Highlights from the latest SEBI Board meeting held on 30th September, 2022

SEBI in its board meeting held on 30th September introduced a slew of changes. Here are some of the key highlights from the board meeting:

Introduction of Regulatory Framework to facilitate Online Bond Platform Providers and reduction in the face value of listed privately placed debt securities

  • Online Bond Platform Providers shall be registered with SEBI as Stock Brokers under the debt segment of the Stock Exchanges.

  • SEBI to also issue a procedural circular detailing the specifics and mechanics of the operations of the online bond platform providers; and allow reducing the face value of listed privately placed debt securities

Disclosure of Key Performance Indicators (KPIs) and price per share of issuer, in Public Issues, based on past transactions and past fund raising from the investors

  • Presently, Issuer companies, in addition to the audited financial numbers, also disclose their key numbers on various key performance metrics/indicators in different sections of DRHP which are not covered in the financial statements in the offer documents.

  • Now, the issuers are mandated to make disclosure of Key Performance Indicators (KPIs) and price per share of issuer based on past transactions and past fund raising done by the issuer from the investors under ‘Basis for Issue Price’ section of the offer document, and in Price Band Advertisement.

Issuer shall disclose details of pricing of shares based on past transactions and past fund raising from investors by issuer prior to IPO as under:

  • The Issuer Company shall disclose Price per share based on primary / new issue of shares and based on secondary sale / acquisition of shares, during the 18 months period prior to IPO.

  • In case there are no such transactions during the 18 months period prior to IPO, then information shall be disclosed for price per share of Issuer Company based on the last five primary or secondary transactions, not older than three years prior to IPO.

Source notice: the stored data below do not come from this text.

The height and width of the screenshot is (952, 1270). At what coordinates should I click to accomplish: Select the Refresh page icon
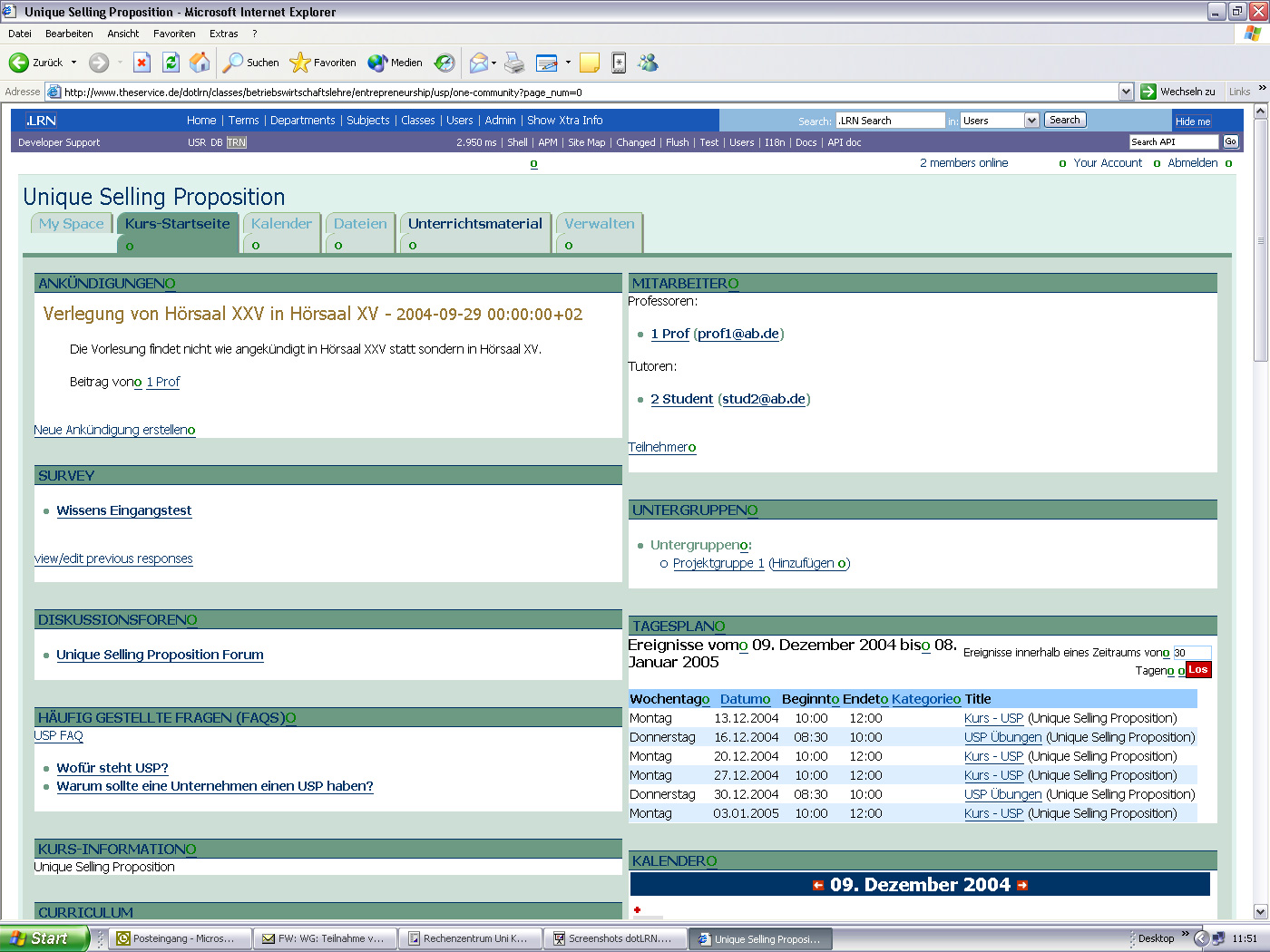click(x=171, y=62)
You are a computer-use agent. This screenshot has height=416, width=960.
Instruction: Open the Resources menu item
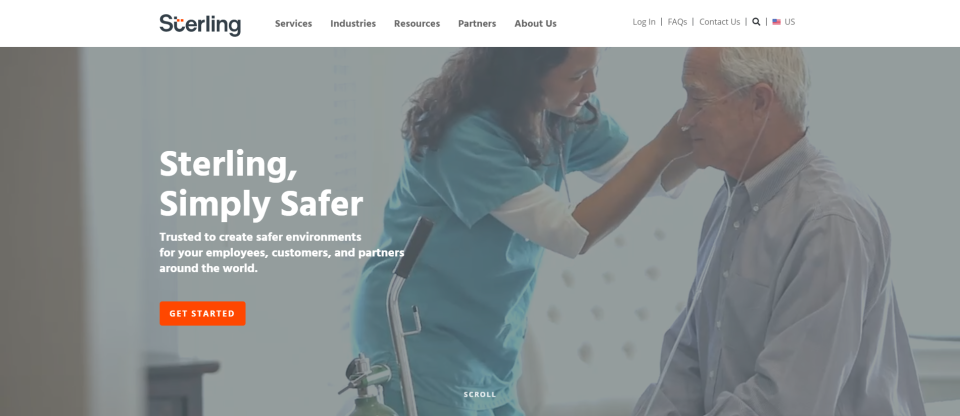tap(417, 24)
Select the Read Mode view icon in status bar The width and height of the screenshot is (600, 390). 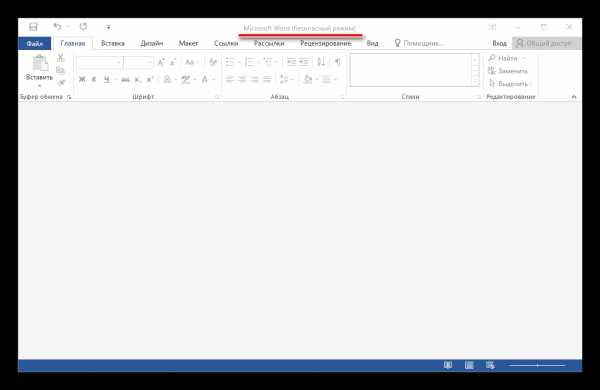(448, 365)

  • Disclose weighted average cost of acquisition (WACA) based on primary/ secondary transaction(s) and IPO floor price and cap price being [●] times the WACA in the offer document and in the Price Band Advertisement.

  • Committee of Independent Directors shall recommend that the price band is justified based on quantitative factors / KPIs vis-à-vis the WACA of primary issuance / secondary transaction(s).

Amendment to Mutual Funds Regulations to facilitate faster payout of redemptions and dividends to unitholders

  • To facilitate faster payout of redemption and dividend to unitholders by AMCs from existing 10 working days and 15 days respectively to such period as may be specified by SEBI from time to time, proposed as 3 working days and 7 working days.

Net settlement of cash segment and F&O segment upon expiry of stock derivatives to facilitate efficient settlement

  • Currently, obligations of cash segment settlement and physical settlement of F&O segment, upon expiry of stock derivatives, are settled separately.

  • In the proposed net settlement framework, the obligations arising out of cash segment settlement and physical settlement of F&O segment, upon expiry of stock derivatives, shall be settled on a net basis.

  • The benefit of netting shall be available to all investors other than those required to mandatorily do delivery based transactions only.

  • The framework is aimed at strengthening the alignment of cash segment and F&O segment, bringing about netting efficiencies for participants, mitigation of price risk in certain cases and reduction of margin requirements after expiry.

Introduction of pre-filing of offer document as an optional alternative mechanism for the purpose of Initial Public Offer on the Main Board of Stock Exchanges

  • Introduction of pre-filing of offer documents as an optional alternative mechanism for the purpose of IPO as it allows issuers to carry out limited interaction without having to make any sensitive information public.

  • Further the document which incorporates SEBI’s initial observations would be available to investors for a period of at least 21 days, thereby assisting them better in their investment decision making process.

  • The existing mechanism of processing offer documents shall continue in addition to this alternative mechanism of pre-filing.

Inclusion of units of Mutual Funds under the SEBI (Prohibition of Insider Trading) Regulations, 2015

  • The Board approved the proposal for inclusion of trading in units of Mutual Funds through a separate chapter, which inter-alia provides for the following:

  • Definitions of Unpublished Price Sensitive Information, Generally Available Information and other related terms for mutual funds.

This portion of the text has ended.